Там уже был готов ужин. Маленький хозяин сидел во главе стола, нервно сцепив руки на скатерти и улыбаясь приклеенной улыбкой. Вся наша компания тоже была здесь, женщины, переодетые и причесанные, сидели прямо, несколько церемонясь, Кристоферы о чем-то болтали вполголоса. Прислуживала лишь одна худая девица неопределенных лет – племянница хозяина, как мы узнали потом.
С приходом Гиббса общество оживилось. Кристоферы встретили его шумными возгласами, да и хозяин как-то сразу успокоился и потянулся к большой бутыли вина. «Местное, не откажитесь отведать», – приговаривал он, наливая, но никто и не думал отказываться, каждый ел и пил за троих. Не знаю, что на нас нашло – я и сам чувствовал зверский голод, стремительно опустошая тарелку. Стол был неплох – паштеты из дичи, тушеная утка, крупно нарезанные овощи и много еще всего, а в центре возвышалась зажаренная целиком задняя часть барана. Вина тоже было вдоволь, и все это съедалось и выпивалось с поразительной быстротой – девица-служанка еле поспевала за нами. Хозяин, казалось, был очень доволен – он раскраснелся, щеки его расползлись, на лоб упала жирная прядь и осталась там нелепым пятном. Он все подливал своего вина, особенно выделяя Гиббса, и улыбался еще более умильно.
Наконец все наелись, девица собрала посуду и с трудом притащила старомодный металлический чайник. Я достал сигареты и отошел к открытому окну, подальше от стола – хотелось побыть одному. Вино шумело в голове, путая мысли, в ногах ощущалась тяжесть. Я смотрел в темноту и скучал по зыбучим пескам, зная, что уже не захочу пойти туда снова – даже если и позабыть о страшных тайнах. Вдали грохотало – собиралась поздняя осенняя гроза. Луну затянуло облаком, ночь стала еще непроглядней.
Вдруг чей-то тихий голос вывел меня из оцепенения: – «Огоньку вот не желаете?..» Хозяин мотеля подобрался бесшумно и протягивал спички, моргая, заглядывая мне в лицо нездоровыми зрачками и переминаясь с ноги на ногу. Я пожал плечами и отказался, щелкнув своей зажигалкой, но он не отходил, повернувшись теперь к окну и вместе со мной рассматривая невидимое. «Слава богу, – расслышал я его шепот, – слава богу, все с вами обошлось. Я уж и не знал, что думать – как сказали мне, что он за вами пошел, так сердце и замерло – почему, говорю себе, всякий раз тут, у меня?..»
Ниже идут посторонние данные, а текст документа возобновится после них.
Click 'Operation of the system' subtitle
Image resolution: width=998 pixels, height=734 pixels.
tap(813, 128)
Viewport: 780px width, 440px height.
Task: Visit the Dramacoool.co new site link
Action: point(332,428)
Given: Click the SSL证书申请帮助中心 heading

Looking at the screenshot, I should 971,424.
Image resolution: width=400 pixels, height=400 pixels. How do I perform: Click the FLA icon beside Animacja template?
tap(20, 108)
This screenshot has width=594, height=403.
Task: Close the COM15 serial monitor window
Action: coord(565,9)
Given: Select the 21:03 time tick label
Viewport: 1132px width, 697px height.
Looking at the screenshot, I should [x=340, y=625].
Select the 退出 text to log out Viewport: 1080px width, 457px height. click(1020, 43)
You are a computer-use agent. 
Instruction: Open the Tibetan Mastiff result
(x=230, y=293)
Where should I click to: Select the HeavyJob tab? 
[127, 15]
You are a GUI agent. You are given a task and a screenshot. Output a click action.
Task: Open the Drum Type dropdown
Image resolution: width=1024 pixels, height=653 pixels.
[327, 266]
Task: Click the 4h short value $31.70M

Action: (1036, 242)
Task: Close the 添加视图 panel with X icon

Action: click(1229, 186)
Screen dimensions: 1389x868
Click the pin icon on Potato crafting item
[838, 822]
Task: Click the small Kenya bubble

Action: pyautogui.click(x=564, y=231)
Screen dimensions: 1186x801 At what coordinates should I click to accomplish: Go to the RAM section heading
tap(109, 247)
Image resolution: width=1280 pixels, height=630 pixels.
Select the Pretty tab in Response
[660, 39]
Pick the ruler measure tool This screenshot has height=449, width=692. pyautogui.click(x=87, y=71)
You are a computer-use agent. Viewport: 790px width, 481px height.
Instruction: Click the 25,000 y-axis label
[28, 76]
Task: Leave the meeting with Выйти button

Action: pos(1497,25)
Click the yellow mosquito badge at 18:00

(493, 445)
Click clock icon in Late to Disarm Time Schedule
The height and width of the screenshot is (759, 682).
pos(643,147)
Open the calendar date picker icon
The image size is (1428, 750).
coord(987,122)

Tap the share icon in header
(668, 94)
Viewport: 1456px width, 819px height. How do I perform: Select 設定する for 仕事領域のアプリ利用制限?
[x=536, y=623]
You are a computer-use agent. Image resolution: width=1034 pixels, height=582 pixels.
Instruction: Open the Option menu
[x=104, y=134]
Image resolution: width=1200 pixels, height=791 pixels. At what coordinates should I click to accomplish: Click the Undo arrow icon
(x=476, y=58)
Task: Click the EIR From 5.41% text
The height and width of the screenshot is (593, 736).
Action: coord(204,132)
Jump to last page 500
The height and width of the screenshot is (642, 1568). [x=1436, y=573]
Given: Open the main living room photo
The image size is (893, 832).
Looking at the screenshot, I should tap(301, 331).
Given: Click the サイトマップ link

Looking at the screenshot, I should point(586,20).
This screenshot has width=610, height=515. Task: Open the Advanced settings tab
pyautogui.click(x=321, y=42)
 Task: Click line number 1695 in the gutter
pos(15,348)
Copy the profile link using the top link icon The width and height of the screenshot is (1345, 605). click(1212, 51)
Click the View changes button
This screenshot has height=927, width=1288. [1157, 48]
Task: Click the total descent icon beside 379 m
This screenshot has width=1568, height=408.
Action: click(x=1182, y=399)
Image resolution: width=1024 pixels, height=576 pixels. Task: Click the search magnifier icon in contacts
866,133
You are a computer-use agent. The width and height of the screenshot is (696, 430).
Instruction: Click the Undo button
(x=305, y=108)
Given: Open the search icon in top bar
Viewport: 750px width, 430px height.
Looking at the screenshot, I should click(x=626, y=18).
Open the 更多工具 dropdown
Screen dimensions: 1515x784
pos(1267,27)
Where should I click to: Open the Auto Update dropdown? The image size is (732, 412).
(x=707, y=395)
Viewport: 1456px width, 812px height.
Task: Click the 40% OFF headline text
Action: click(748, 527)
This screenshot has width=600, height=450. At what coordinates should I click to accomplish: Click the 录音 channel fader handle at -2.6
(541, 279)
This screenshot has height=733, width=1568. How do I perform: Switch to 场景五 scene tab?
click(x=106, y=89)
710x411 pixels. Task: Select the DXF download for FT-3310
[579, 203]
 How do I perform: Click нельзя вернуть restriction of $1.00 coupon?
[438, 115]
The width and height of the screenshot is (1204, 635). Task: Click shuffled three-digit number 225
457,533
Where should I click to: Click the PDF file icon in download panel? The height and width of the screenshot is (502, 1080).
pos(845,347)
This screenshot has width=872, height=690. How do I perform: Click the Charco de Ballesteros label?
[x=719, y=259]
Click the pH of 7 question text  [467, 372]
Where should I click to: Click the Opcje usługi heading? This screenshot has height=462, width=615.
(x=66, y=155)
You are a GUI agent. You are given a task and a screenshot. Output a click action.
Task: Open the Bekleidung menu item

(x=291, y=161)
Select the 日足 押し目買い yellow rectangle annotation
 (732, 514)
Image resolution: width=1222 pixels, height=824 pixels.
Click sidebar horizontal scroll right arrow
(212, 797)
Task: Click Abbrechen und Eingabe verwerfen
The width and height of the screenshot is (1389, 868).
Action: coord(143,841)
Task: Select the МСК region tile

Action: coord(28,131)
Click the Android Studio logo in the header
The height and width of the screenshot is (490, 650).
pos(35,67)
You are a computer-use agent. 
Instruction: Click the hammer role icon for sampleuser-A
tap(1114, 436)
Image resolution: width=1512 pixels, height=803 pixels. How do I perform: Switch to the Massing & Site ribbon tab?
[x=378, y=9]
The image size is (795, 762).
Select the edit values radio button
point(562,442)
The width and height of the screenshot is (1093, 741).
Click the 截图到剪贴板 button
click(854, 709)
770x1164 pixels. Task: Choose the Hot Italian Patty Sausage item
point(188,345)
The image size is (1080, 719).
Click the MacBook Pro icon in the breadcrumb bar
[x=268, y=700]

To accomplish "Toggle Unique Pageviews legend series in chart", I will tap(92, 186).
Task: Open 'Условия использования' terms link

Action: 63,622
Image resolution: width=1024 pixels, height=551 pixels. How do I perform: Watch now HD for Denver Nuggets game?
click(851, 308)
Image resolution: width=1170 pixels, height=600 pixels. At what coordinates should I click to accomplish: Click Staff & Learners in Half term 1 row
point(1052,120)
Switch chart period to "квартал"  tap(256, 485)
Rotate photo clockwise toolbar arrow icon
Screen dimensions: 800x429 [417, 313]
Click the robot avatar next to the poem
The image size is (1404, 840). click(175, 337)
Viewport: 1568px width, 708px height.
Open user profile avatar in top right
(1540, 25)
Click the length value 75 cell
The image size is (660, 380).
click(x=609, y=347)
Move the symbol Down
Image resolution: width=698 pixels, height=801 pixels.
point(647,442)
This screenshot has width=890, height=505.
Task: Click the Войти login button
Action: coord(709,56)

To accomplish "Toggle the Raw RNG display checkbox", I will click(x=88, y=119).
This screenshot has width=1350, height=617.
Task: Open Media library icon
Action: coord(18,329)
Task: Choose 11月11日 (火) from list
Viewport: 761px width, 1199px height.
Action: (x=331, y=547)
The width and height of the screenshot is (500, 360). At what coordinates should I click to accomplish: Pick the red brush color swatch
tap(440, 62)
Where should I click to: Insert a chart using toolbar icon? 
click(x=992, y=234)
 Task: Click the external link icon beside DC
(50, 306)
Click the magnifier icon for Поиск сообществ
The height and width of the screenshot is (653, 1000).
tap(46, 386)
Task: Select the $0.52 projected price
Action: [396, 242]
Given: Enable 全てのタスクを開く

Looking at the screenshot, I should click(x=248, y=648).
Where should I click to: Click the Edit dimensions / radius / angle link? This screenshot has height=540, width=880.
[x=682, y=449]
Я поглядел на него в упор, вопросительно подняв брови, но он, не обращая внимания, шептал и шептал. «Целый год, бывало, живешь – все спокойно. Ну заедут охотники или, скажем, господа полицейские наведаются – поедят, попьют, иногда подебоширят немножко, Ганну вон потискают – и уедут, скатертью дорога. Этого же, как принесет нелегкая, так и отдувайся – черт знает, кто потом ездит, все расспрашивают, когда был, да с кем, да уехал куда, а я почем знаю – мое дело маленькое. Хоть и чувствую: страшный, страшный человек, недаром так его пометили, но напраслину не возвожу, молчу молчком, только душой про себя тоскую – почему покоя нет? Сегодня вот за вас переживал – но нет, пронесло, а в прошлый-то раз…»
Я отвернулся от него, не дослушав, выбросил сигарету и пошел назад, к столу. Он был неряшлив и неприятен мне, взор его плутал и суетился, сбивчивый шепот вызывал гадливость. Слушать же я больше не желал никого, подозревая угрюмо – все они лжецы. Сев, я не удержался и посмотрел на Гиббса. Мне показалось, что тот понимающе ухмыльнулся, но тут же его лицо повернулось ко мне своей отсутствующей частью. Кто-то предложил вина, и я выпил залпом целый стакан, зная, что опьянею, и желая этого, прогоняя из сознания и болотного паука, и вооруженных людей на дороге, и сумасшедшего хозяина с маслянистой улыбкой. Лишь песчаная западня, оттененная лунным светом, манила и манила, втягивая в себя, но я не боялся и не признавал угрозы, будто зная наверняка, что соблазн преодолен, и больше мне там никогда не бывать.